Mai pagati per le mucche vendute on line

Truffata coppia di contadini teatini: l’assegno da 2.600 euro emesso da un conto corrente estinto
CHIETI. Si era presentato come una persona a posto, conosceva diverse persone di Chieti, tra cui nomi anche molto noti. Era inoltre affabile e sembrava del tutto affidabile. Ma solo all’apparenza. Perché quando una coppia di contadini teatini è andata a vendergli quattro bovini, non si è accorta che la persona dai modi cortesi li aveva pagati con un assegno sul quale non c’era il suo nome ma quello di un’altra persona. E così quell’assegno di 2.600 euro non è mai stato riscosso. Ma il contadino teatino di 66 anni e la moglie non sono rimasti con le mani in mano e hanno denunciato l’accaduto. È così partita l’inchiesta che ha portato al processo di ieri mattina davanti al giudice Valentina Ribaudo a carico di Marco Pacini, cinquantaduenne di Nettuno, che deve difendersi dall’accusa di truffa. Secondo la procura l’uomo, «con artifici e raggiri consistiti nell’aver acquistato quattro bovini, dichiarando di conoscere diverse persone del territorio teatino con le quali stava trattando affari analoghi», vantando anche conoscenze all’interno della sanità teatina, aveva tratto in inganno i contadini teatini. «Posto», dice ancora la procura, «che l’assegno restava insoluto essendo stato tratto su di un conto corrente chiuso», l’uomo «si procura un ingiusto profitto, considerato che i capi di bestiame venivano ritirati e rivenduti presso il mattatoio di Parma». Il contadino teatino, assistito dall’avvocato Antonello D’Alosio si è costituito ieri parte civile.

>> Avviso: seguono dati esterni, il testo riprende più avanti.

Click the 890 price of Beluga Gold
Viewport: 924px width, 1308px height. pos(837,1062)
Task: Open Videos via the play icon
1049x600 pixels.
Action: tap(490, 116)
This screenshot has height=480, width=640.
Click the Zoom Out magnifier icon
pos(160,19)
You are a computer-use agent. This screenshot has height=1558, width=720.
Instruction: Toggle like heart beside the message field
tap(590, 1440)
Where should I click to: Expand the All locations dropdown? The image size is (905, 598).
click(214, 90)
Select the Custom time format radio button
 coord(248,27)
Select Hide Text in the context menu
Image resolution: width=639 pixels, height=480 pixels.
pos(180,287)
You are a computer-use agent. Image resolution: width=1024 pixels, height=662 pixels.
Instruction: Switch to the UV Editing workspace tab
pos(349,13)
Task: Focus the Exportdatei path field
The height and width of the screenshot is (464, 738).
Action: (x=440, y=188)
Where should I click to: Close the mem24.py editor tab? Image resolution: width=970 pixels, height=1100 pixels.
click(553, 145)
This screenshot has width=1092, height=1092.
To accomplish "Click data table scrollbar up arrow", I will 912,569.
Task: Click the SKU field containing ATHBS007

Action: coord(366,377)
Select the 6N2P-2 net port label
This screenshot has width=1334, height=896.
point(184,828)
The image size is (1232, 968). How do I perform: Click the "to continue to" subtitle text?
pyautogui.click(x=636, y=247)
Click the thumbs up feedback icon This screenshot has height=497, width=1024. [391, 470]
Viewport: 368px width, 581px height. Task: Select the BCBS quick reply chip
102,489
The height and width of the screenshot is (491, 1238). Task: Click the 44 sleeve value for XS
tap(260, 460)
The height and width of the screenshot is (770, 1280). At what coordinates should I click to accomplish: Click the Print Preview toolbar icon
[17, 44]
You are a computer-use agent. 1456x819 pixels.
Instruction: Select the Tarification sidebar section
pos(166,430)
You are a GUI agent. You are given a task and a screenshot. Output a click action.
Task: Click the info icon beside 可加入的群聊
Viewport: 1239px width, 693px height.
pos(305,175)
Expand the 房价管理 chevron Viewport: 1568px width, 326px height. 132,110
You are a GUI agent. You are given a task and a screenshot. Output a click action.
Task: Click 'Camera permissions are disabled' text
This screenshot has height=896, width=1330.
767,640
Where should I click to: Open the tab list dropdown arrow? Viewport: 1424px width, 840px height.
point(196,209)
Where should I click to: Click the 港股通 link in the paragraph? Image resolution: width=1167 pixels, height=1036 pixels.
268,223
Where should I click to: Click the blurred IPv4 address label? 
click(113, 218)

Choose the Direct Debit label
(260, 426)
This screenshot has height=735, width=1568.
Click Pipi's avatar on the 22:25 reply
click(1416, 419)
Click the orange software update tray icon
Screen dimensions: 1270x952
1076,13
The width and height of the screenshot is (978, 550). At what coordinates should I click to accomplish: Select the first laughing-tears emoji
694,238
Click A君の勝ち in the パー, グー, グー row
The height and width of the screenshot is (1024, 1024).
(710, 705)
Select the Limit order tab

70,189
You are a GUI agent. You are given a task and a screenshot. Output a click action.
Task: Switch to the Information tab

La vicenda è iniziata quando la coppia di contadini di Chieti, che vende anche la propria merce al mercato di piazza Malta, ha deciso di vendere le quattro vacche che erano diventate poco redditizie. La coppia ha deciso di mettere un annuncio su internet ed è così che è venuta in contatto con Pacini.
L’uomo si è presentato dicendo che conosceva bene la città e diversi teatini. È dunque venuto a vedere le mucche e sembrava che fosse tutto a posto: gli andava tutto bene, dalle condizioni degli animali al prezzo. È dunque tornato con il camion per caricare le mucche e ha portato pure in regalo una cassetta di kiwi ai padroni di casa che, tra un ringraziamento e l’altro, hanno preso in mano l’assegno senza guardarlo con la dovuta attenzione. L’udienza è stata rinviata al 3 maggio. (a.i.)